DATA SHOWN ::
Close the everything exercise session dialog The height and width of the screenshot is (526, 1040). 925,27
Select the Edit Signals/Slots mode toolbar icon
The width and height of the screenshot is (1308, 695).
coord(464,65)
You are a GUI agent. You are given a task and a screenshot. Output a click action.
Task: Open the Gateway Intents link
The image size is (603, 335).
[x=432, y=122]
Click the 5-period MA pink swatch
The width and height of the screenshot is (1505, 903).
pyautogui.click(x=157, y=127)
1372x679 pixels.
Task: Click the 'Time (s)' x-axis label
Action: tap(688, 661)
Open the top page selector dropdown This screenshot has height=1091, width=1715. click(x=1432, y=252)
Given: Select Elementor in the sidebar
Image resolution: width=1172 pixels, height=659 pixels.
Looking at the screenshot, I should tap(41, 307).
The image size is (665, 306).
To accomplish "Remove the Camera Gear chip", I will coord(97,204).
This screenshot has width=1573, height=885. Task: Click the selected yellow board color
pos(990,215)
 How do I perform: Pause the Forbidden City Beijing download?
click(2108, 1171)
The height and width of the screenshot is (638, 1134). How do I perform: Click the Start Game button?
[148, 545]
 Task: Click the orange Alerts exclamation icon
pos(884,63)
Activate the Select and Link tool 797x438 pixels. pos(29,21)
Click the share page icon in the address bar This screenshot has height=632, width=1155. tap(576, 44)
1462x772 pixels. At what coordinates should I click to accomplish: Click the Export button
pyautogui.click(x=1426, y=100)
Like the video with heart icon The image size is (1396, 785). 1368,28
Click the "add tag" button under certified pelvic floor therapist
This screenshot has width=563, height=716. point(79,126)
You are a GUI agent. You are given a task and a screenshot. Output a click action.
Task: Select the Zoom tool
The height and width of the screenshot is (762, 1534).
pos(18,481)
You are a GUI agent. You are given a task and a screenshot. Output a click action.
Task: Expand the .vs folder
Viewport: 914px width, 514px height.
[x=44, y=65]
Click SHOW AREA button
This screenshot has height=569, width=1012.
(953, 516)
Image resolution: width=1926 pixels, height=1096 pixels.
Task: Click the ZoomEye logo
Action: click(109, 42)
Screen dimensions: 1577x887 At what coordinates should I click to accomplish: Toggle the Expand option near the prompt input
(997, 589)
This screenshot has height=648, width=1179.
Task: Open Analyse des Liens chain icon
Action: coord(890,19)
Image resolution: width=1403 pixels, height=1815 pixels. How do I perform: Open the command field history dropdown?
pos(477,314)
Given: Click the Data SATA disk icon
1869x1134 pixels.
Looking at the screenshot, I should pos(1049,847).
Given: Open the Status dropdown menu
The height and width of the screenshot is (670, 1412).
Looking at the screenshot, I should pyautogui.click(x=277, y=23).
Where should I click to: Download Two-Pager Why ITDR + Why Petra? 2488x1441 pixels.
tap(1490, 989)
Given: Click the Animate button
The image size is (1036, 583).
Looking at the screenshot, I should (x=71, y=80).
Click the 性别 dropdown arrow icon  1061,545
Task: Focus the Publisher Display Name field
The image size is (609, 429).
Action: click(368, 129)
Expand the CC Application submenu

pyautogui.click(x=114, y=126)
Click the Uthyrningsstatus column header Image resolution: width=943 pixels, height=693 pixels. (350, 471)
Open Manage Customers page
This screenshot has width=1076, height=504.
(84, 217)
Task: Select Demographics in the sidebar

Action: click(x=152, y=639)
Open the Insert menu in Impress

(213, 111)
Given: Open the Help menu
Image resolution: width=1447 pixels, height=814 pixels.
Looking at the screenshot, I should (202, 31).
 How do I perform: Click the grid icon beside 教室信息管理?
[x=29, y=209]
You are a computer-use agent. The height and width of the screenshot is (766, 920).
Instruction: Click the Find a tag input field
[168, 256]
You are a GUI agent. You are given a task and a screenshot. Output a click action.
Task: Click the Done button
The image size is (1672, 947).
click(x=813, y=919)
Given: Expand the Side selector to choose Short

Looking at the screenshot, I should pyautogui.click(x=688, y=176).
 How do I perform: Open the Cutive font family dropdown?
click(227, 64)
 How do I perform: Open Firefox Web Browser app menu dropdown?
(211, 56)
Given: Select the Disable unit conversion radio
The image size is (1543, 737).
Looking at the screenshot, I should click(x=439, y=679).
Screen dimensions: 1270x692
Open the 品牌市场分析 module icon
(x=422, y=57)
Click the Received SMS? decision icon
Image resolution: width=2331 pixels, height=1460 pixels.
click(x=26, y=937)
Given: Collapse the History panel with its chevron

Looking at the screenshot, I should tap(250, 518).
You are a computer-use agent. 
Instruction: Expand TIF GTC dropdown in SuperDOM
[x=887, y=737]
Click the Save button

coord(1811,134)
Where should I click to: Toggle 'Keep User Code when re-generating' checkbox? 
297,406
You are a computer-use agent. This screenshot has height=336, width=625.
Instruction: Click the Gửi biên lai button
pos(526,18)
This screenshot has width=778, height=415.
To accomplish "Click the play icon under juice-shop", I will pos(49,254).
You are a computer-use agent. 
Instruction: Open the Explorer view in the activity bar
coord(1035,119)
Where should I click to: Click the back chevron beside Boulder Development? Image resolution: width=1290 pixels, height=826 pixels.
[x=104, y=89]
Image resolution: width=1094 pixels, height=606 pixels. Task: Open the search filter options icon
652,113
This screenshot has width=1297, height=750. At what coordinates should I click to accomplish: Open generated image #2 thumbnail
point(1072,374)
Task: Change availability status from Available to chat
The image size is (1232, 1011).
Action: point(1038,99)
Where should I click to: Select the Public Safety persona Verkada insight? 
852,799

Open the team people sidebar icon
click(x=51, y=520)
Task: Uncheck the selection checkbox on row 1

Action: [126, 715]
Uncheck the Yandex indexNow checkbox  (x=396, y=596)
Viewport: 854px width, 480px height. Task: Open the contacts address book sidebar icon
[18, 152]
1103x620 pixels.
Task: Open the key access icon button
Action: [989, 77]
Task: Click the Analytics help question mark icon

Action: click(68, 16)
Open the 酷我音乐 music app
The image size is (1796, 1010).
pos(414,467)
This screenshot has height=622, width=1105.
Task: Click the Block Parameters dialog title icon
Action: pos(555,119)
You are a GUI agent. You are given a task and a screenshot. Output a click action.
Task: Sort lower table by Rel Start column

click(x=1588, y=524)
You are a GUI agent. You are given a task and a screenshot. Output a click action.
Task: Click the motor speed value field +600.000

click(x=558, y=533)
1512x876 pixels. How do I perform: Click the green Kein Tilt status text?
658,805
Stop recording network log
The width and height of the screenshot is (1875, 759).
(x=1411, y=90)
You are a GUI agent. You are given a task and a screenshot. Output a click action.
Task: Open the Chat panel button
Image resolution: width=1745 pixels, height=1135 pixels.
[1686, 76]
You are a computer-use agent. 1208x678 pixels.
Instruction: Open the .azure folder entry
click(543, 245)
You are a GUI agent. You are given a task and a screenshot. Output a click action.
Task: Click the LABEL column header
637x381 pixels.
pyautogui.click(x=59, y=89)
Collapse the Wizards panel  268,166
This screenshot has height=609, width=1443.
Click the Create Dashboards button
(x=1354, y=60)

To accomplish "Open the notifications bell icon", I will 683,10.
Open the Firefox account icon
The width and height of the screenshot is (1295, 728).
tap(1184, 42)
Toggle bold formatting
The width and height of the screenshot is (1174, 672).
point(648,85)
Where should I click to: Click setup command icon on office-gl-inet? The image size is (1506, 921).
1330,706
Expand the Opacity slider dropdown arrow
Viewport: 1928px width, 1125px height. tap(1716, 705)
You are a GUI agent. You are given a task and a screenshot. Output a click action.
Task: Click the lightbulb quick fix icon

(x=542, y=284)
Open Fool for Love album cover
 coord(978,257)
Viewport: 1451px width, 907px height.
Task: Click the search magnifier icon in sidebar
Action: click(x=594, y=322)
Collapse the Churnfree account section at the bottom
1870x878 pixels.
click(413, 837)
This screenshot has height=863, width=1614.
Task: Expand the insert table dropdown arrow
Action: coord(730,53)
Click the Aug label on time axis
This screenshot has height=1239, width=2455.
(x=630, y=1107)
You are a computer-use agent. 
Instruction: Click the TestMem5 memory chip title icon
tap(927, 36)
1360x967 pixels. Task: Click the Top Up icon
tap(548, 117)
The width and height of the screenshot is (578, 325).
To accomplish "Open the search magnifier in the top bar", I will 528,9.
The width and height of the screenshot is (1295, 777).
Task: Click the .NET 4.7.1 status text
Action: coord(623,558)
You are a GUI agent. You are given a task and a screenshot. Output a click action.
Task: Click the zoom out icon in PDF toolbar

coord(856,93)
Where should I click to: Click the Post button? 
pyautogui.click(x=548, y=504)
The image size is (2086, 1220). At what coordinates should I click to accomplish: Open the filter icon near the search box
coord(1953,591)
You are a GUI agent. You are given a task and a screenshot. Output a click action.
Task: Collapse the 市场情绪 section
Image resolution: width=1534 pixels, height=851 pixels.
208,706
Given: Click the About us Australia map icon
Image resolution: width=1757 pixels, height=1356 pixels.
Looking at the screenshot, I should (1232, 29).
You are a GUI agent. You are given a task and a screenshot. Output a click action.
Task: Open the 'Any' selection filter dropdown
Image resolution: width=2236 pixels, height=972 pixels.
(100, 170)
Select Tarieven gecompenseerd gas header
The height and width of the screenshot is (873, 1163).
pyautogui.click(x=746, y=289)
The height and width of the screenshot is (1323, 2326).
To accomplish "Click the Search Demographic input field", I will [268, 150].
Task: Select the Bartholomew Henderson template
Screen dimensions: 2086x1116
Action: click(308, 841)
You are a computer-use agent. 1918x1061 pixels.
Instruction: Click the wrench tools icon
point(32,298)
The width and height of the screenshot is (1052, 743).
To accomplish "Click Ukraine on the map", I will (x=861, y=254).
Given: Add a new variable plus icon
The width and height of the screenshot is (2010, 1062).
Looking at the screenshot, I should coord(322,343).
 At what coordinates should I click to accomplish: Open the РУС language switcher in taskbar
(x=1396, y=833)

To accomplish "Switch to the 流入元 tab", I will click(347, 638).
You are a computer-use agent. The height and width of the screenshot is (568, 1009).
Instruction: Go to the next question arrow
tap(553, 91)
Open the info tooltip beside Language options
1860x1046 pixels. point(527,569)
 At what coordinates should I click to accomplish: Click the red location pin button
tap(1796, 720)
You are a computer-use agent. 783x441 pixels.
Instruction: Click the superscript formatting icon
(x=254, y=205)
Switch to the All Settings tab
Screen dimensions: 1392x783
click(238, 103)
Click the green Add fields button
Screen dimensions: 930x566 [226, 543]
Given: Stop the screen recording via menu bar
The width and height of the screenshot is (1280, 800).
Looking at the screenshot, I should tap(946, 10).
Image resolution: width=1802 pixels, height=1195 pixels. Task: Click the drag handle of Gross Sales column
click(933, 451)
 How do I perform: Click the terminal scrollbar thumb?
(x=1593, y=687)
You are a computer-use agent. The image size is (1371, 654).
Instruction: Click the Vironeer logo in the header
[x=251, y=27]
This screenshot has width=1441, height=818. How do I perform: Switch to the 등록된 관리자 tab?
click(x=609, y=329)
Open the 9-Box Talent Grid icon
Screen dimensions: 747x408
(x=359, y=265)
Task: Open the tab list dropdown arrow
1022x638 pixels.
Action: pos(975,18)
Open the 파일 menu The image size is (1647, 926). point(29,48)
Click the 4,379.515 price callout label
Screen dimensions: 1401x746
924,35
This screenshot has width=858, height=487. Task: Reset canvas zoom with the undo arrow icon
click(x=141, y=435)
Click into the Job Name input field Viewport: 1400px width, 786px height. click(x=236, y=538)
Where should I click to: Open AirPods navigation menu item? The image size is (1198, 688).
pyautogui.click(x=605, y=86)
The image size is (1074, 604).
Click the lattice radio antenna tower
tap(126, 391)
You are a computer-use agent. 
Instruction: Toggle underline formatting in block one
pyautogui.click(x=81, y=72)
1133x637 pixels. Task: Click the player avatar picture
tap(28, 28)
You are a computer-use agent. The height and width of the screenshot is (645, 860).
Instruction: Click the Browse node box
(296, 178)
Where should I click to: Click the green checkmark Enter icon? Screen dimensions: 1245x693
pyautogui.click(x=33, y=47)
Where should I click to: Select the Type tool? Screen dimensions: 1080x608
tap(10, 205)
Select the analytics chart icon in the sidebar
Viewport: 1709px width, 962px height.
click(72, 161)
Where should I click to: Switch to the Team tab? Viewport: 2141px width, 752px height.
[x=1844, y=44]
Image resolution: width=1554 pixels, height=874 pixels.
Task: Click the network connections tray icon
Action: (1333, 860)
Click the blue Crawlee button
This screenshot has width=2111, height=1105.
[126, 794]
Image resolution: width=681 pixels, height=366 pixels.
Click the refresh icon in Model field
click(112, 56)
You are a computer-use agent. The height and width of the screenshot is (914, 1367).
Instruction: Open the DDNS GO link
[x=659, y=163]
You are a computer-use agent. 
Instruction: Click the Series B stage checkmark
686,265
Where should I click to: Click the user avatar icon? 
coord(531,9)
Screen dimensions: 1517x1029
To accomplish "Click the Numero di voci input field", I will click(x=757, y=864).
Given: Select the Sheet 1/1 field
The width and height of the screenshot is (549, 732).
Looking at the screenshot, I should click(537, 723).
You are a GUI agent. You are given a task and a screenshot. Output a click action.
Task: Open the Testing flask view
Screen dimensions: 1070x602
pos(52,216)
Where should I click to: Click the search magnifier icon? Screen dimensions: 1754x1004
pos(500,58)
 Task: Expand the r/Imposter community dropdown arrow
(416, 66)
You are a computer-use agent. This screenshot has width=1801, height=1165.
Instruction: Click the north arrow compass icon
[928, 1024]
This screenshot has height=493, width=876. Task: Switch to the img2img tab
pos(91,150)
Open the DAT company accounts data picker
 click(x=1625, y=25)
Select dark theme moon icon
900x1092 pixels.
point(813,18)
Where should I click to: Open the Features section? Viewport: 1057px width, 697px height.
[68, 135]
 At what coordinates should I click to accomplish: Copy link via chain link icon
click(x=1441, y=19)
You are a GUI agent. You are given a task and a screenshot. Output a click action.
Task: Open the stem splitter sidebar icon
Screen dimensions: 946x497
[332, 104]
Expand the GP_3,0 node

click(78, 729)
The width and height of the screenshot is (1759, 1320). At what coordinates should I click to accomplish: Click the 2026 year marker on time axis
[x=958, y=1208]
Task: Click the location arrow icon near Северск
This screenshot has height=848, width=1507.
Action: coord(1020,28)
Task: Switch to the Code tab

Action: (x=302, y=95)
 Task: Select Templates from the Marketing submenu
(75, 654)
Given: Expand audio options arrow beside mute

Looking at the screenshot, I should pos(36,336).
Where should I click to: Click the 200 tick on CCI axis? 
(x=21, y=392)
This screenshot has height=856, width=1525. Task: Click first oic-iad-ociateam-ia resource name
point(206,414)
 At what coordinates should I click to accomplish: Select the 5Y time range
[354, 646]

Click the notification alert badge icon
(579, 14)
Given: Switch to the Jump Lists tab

TASK PROMPT :: What you give back should be exactly the lines of the data above from the line with "Open the info tooltip beside Language options" through the line with "Switch to the All Settings tab", both of those included, and nothing more.

EXERCISE RESULT ::
Open the info tooltip beside Language options
1860x1046 pixels. point(527,569)
 At what coordinates should I click to accomplish: Click the red location pin button
tap(1796, 720)
You are a computer-use agent. 783x441 pixels.
Instruction: Click the superscript formatting icon
(x=254, y=205)
Switch to the All Settings tab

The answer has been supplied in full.